# What the task requires
Rescale the lines below: write them all out again, requests included, but multiply every coordinate in the answers by 0.8 and round each result to a whole number, with halves rounded up. Leave the pictures out.

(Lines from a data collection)

━━━━━━━━━━━━━━━━━━━━━━━━━━━━━━

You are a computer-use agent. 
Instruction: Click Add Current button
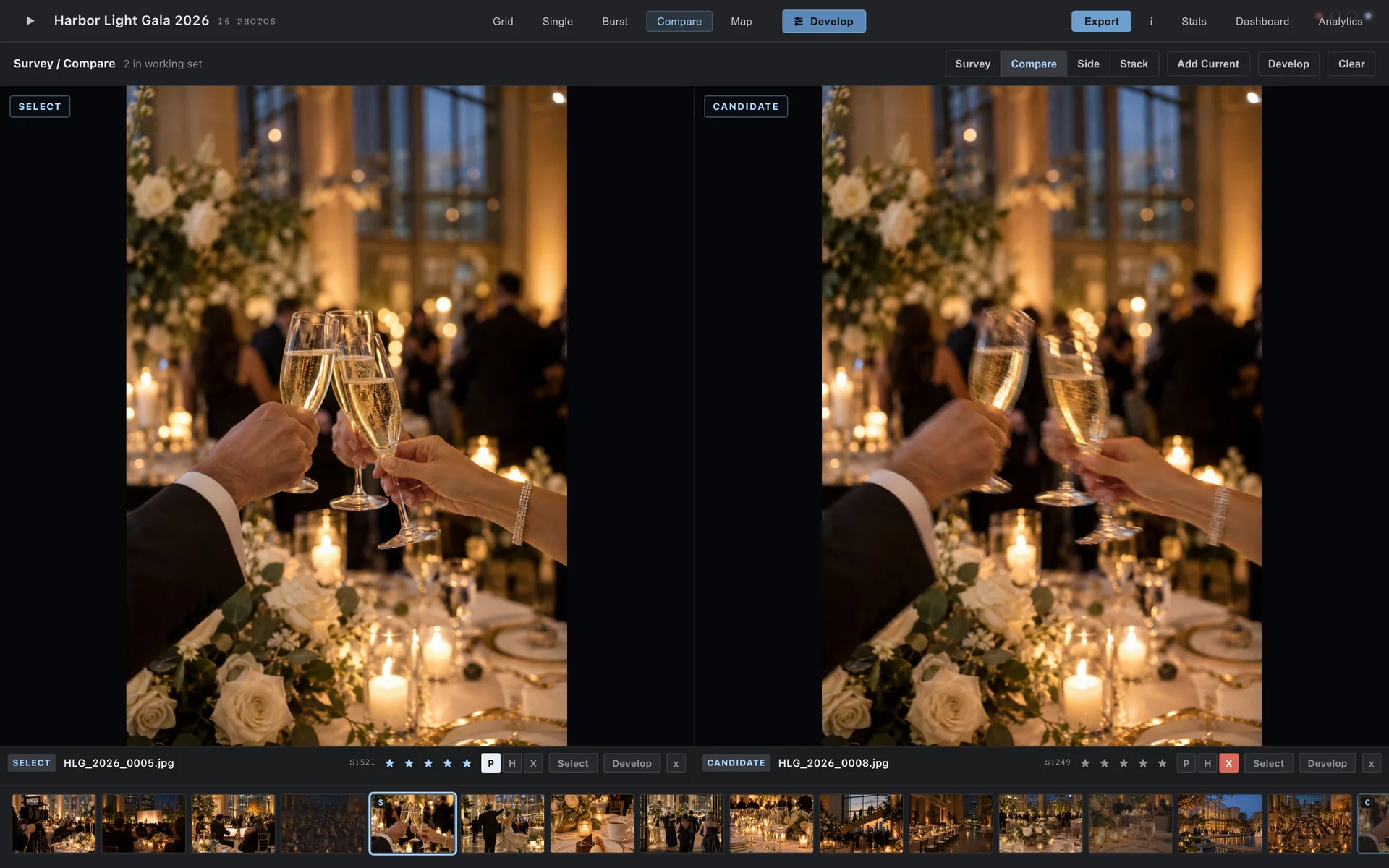point(1207,64)
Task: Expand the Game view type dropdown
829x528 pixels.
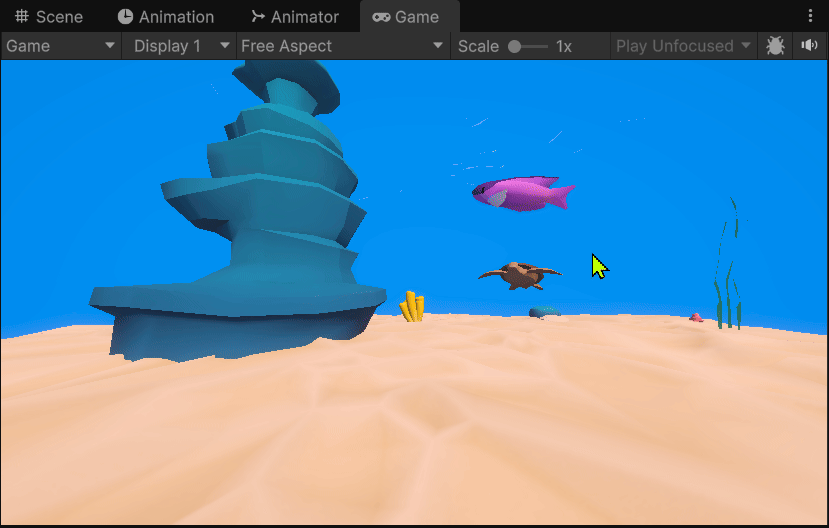Action: 61,46
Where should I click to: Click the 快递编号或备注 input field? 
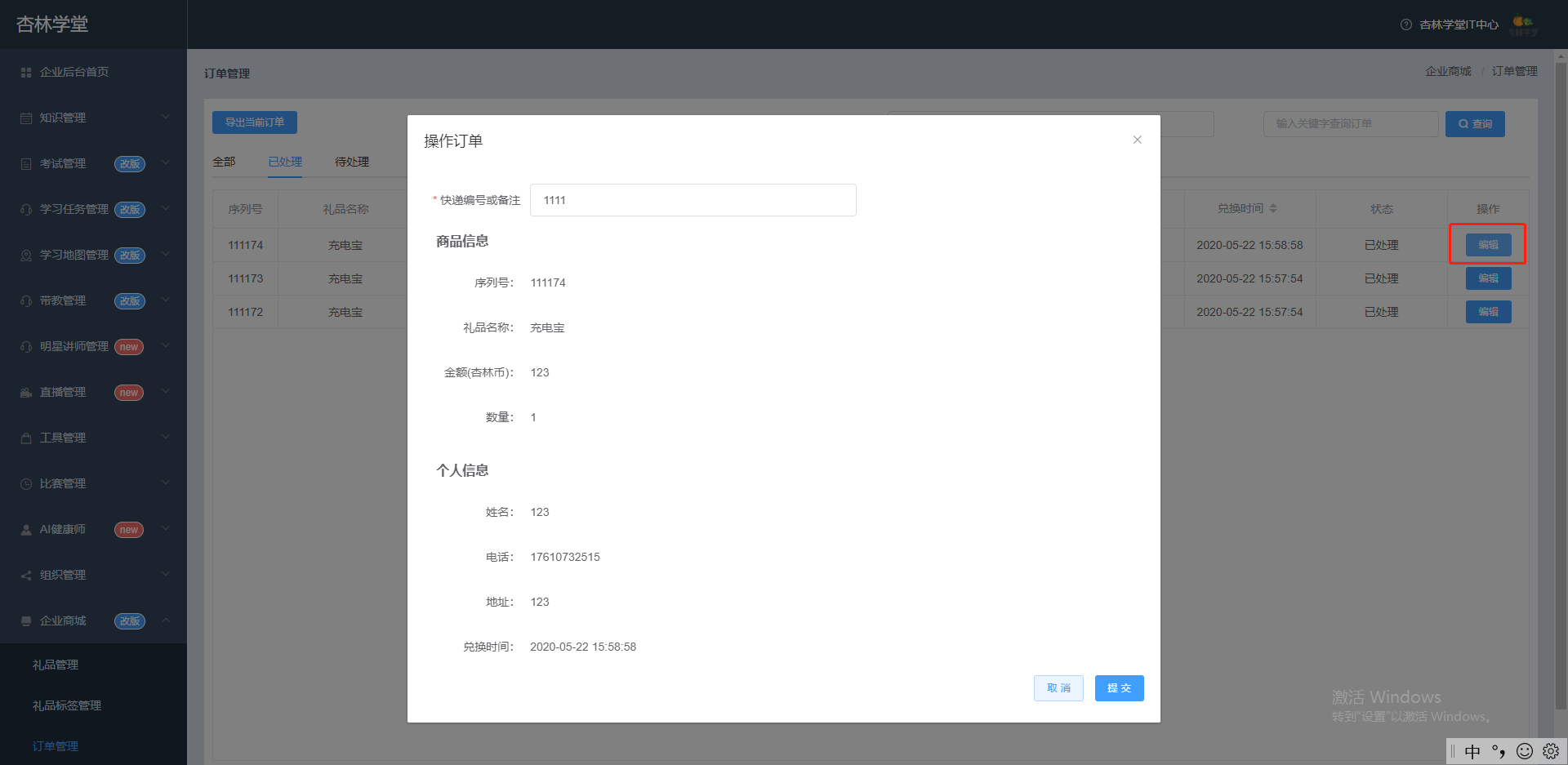pyautogui.click(x=693, y=200)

━━━━━━━━━━━━━━━━━━━━━━━━━━━━━━

# Completed task
You are a computer-use agent. 
Instruction: Click Add Current button
point(966,51)
Task: Expand the Game view type dropdown
829x528 pixels.
Action: 49,37
Where should I click to: Click the 快递编号或备注 input field? 
pyautogui.click(x=554, y=160)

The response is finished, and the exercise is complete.